When my daughter, Joni, hit 6 weeks old, the countdown to her first "social smile" began. All the baby books said that between six and eight weeks, she'd start smiling to communicate happiness — not just because she'd farted.
The weeks passed, but Joni's stony face didn't budge. Her grumpy demeanor was cute. Still, I started to worry that she could smile, but was so unhappy she chose not to. Worse, my friends' roughly-the-same-age babies were flashing their million-dollar grins all over Facebook.
At 9 weeks, the morning after Joni got her immunizations, she smirked for a split second while gazing at something to the left of my face. More than three weeks passed before she looked me in the eyes and gave me a full-fledged smile.
I know, millions of babies smile all the time. But when Joni does it, my heart triples in size. In my pre-mom life, I couldn't understand why parents take pride in the most insignificant things their kids do. I get it now.

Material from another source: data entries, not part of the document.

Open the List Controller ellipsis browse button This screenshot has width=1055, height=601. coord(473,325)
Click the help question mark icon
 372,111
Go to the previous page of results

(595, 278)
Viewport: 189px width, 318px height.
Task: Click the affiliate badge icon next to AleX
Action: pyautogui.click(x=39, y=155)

Which is partly why I'm thrilled to be back at Kids VT after three months of maternity leave. I'm approaching these pages with a better understanding of what you, our readers, experience as parents. Also, I'm excited to obsess about something other than Joni's sleep cycle (see "Sleep No More," page 51).
I've learned a thing or two in my brief time as a mom. First, comparing your kid to everyone else's, especially when it comes to developmental milestones, is a recipe for insecurity. Second, there's no greater joy than watching your child grow. Each tiny accomplishment is cause for celebration.
Joni won't be entering the Kids VT Coloring Contest any time soon, but I love flipping through the creative drawings we get from kids each month. Now, finally, I understand how you, their parents, must feel. Those inventive embellishments and quirky titles? They emerged from your kids' incredible brains. This month's issue celebrates some of our all-time favorite creators in "Outside the Lines," (page 18).
I hope you enjoy seeing our interviews with them in print — and that they'll make you smile.
If you're looking for a great camp where your child can play outside, check out Turtle Lane Art and Nature Camp at the Waldorf School. Campers build forts, fairy houses, and toy boats, play nature games, eat cherry tomatoes from the garden, make delicious whole-foods snacks, and create art from…(more)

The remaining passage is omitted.